Can you reproduce word for word every line from the one containing "Image resolution: width=1266" through the end of the items, with both ends included? Leave the pictures out of your copy.

(Items for pointing to text and elements)
==================================================

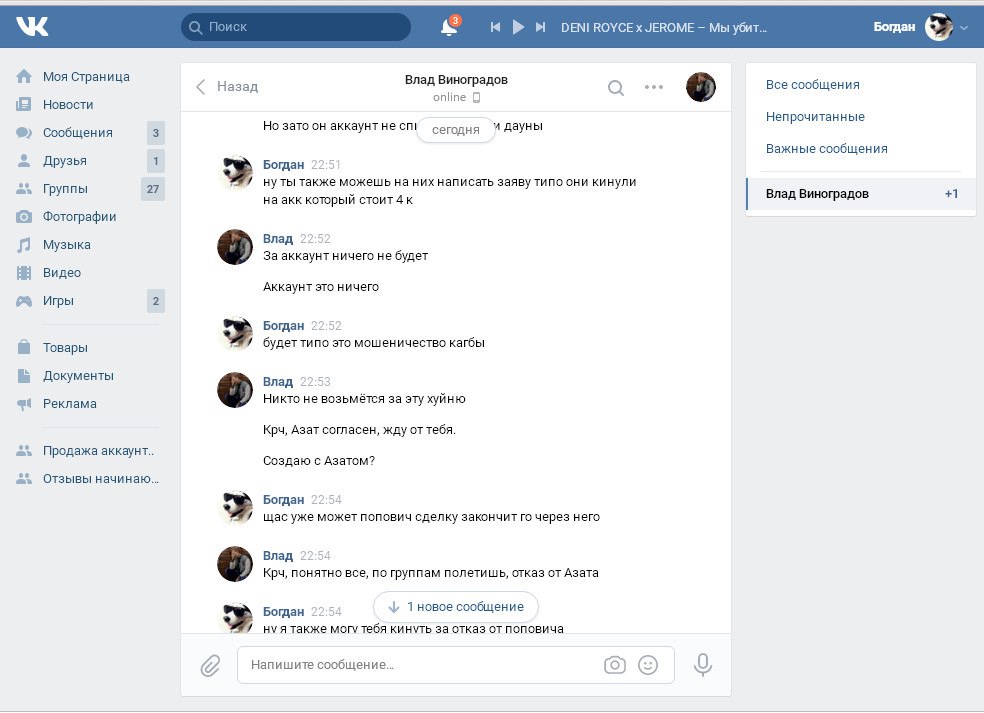Attach a photo using the camera icon

pyautogui.click(x=614, y=665)
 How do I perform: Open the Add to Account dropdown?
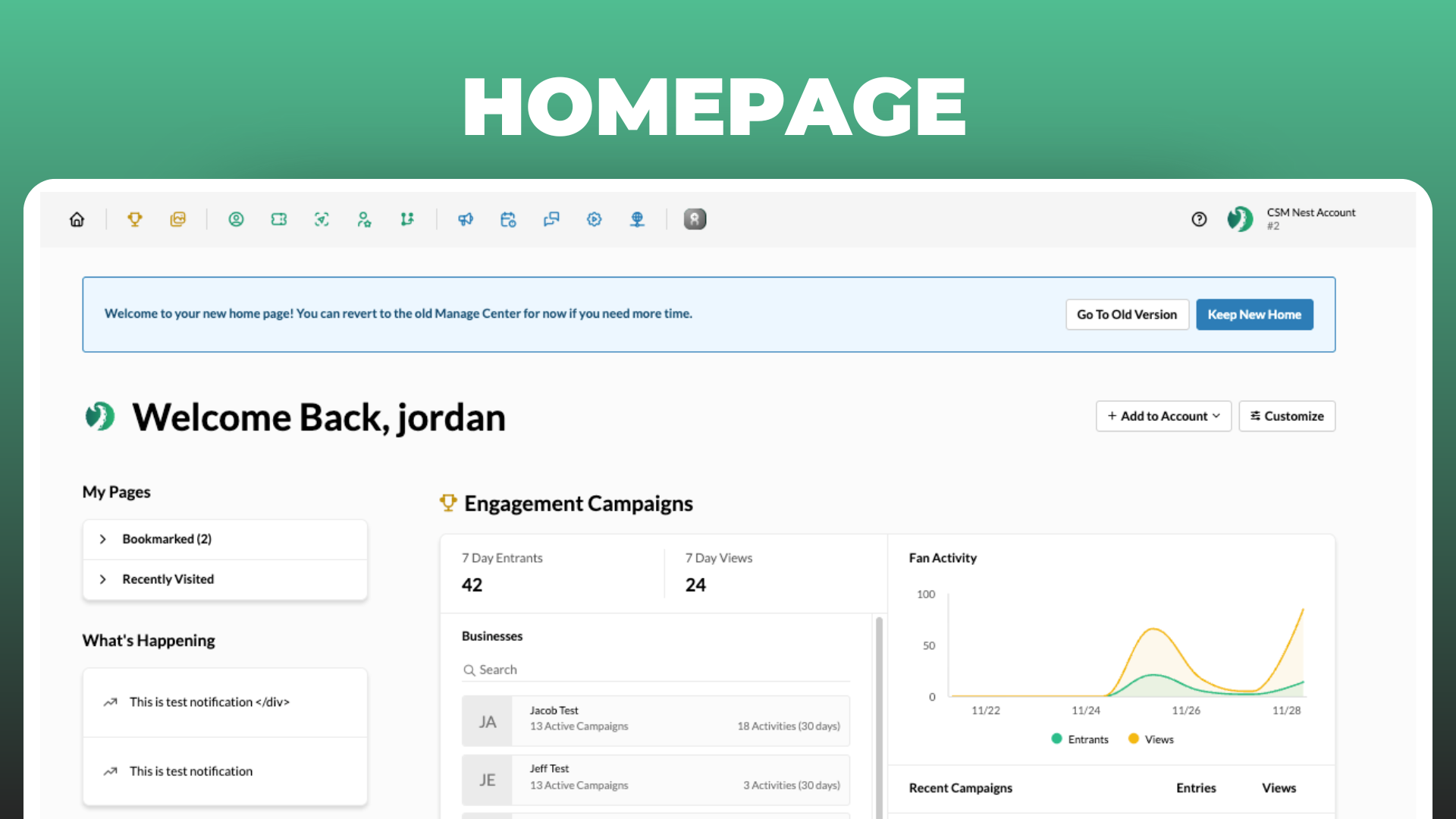(x=1163, y=416)
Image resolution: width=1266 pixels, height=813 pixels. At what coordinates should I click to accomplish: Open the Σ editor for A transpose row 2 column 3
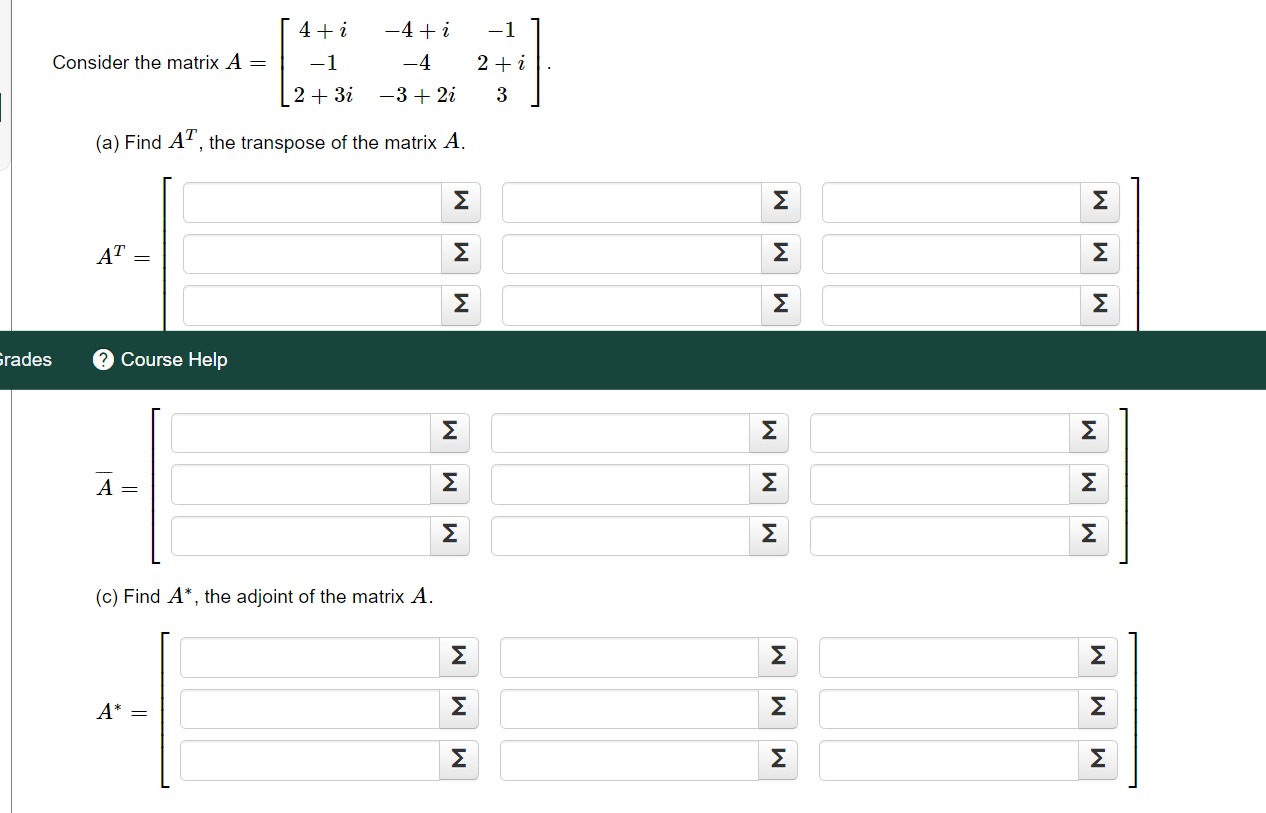(x=1098, y=253)
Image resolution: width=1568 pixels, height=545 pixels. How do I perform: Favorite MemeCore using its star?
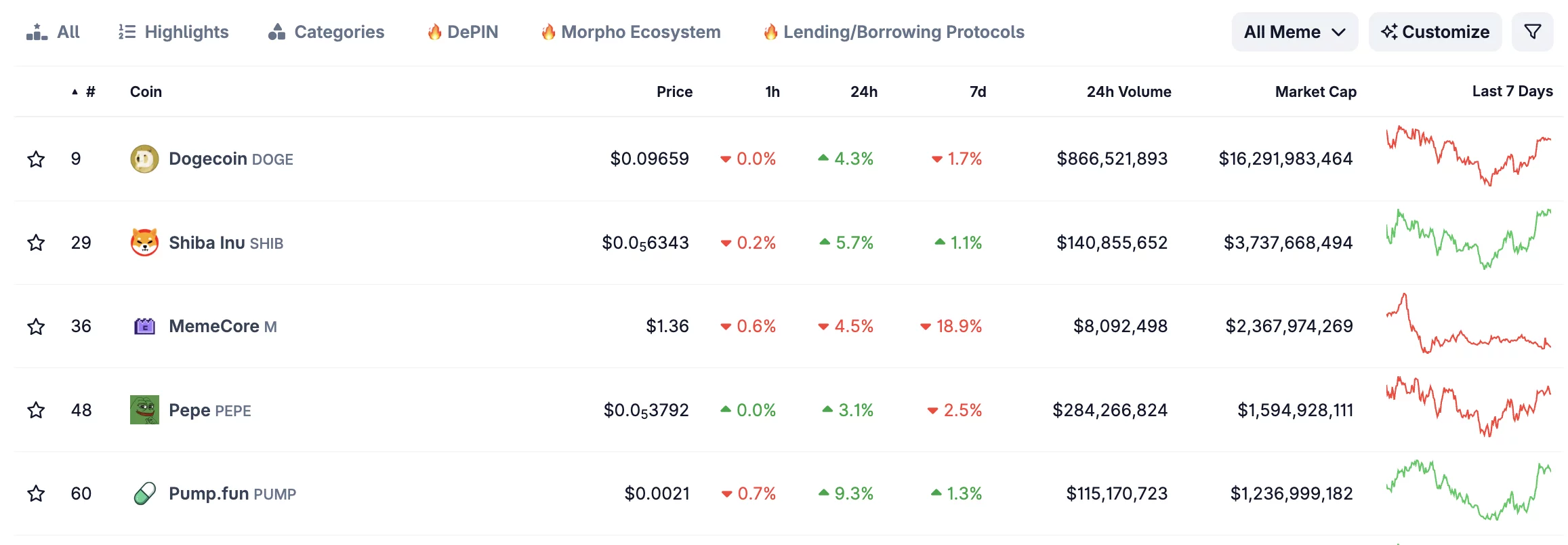36,327
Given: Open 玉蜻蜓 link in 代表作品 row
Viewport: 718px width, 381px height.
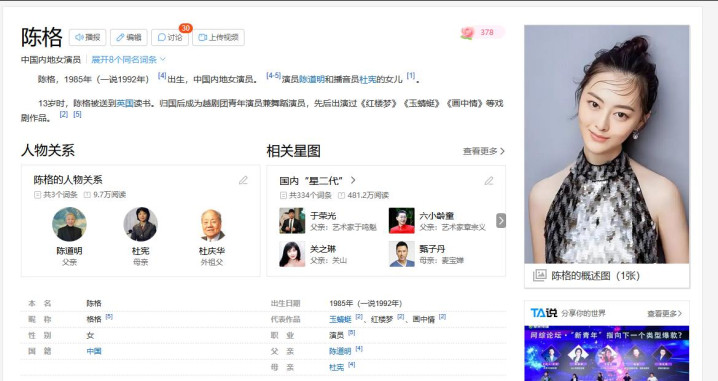Looking at the screenshot, I should click(x=340, y=319).
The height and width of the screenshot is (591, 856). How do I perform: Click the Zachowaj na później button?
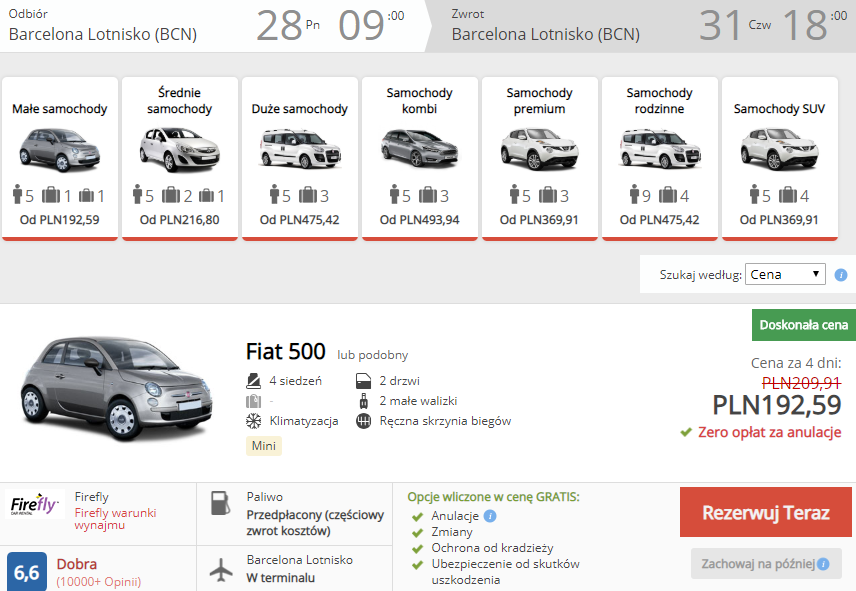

==================================================

# Answer for the task:
Image resolution: width=1266 pixels, height=813 pixels. At what coordinates should I click to accomplish: Open the Σ editor for A transpose row 2 column 3
(x=1098, y=253)
Image resolution: width=1568 pixels, height=545 pixels. How do I perform: Favorite MemeCore using its star?
36,327
Given: Open 玉蜻蜓 link in 代表作品 row
Viewport: 718px width, 381px height.
Looking at the screenshot, I should click(x=340, y=319).
The height and width of the screenshot is (591, 856). How do I perform: Click the Zachowaj na później button?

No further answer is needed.